→ **Task to complete**
Please take the lines from the one holding "Скрапбукинг (67, 1845)" through the one holding "Лапки для швейных машин (116, 690)" in the data below and copy them exactly.

→ **Task material**
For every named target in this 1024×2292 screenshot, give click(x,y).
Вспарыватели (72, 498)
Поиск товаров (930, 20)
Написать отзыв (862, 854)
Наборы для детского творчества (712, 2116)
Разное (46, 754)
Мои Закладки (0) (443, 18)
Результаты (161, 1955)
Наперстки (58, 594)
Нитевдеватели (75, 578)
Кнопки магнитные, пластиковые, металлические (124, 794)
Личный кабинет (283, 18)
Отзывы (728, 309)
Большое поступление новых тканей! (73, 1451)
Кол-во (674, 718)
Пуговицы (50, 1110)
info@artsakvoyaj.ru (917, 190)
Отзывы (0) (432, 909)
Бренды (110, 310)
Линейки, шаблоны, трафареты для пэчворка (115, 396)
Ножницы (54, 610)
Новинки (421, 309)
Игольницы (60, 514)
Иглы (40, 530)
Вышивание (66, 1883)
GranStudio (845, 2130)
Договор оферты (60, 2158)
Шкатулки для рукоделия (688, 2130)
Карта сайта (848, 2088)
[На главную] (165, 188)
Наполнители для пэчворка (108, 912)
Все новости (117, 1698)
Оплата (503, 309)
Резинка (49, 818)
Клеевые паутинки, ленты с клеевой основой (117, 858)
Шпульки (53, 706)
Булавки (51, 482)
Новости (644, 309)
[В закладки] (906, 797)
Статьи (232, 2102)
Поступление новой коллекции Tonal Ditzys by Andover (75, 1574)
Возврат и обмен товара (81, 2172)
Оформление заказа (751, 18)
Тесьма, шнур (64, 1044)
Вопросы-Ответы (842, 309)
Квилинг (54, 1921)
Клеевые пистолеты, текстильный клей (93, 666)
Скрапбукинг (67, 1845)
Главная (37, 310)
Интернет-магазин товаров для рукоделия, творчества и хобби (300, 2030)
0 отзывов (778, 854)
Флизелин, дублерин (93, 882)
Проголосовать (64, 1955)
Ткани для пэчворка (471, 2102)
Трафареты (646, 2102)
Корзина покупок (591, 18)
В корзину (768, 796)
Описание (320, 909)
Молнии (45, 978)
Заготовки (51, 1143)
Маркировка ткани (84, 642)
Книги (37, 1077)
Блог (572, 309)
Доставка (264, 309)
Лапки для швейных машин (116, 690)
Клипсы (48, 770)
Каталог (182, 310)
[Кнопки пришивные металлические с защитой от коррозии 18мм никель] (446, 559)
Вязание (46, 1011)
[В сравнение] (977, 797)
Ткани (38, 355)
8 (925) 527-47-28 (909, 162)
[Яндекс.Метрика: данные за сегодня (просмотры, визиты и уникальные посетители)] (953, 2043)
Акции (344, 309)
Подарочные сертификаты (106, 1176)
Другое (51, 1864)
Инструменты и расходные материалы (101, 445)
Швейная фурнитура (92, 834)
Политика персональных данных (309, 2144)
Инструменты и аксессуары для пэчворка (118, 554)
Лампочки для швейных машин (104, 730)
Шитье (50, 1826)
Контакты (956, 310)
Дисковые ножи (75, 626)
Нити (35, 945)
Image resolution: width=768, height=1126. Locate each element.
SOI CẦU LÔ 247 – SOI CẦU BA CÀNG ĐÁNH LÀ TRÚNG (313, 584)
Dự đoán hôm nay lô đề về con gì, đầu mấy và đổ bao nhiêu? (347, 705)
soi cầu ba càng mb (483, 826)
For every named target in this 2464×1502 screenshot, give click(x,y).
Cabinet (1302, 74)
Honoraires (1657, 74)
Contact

→ **Problem solution**
Скрапбукинг (67, 1845)
Главная (37, 310)
Интернет-магазин товаров для рукоделия, творчества и хобби (300, 2030)
0 отзывов (778, 854)
Флизелин, дублерин (93, 882)
Проголосовать (64, 1955)
Ткани для пэчворка (471, 2102)
Трафареты (646, 2102)
Корзина покупок (591, 18)
В корзину (768, 796)
Описание (320, 909)
Молнии (45, 978)
Заготовки (51, 1143)
Маркировка ткани (84, 642)
Книги (37, 1077)
Блог (572, 309)
Доставка (264, 309)
Лапки для швейных машин (116, 690)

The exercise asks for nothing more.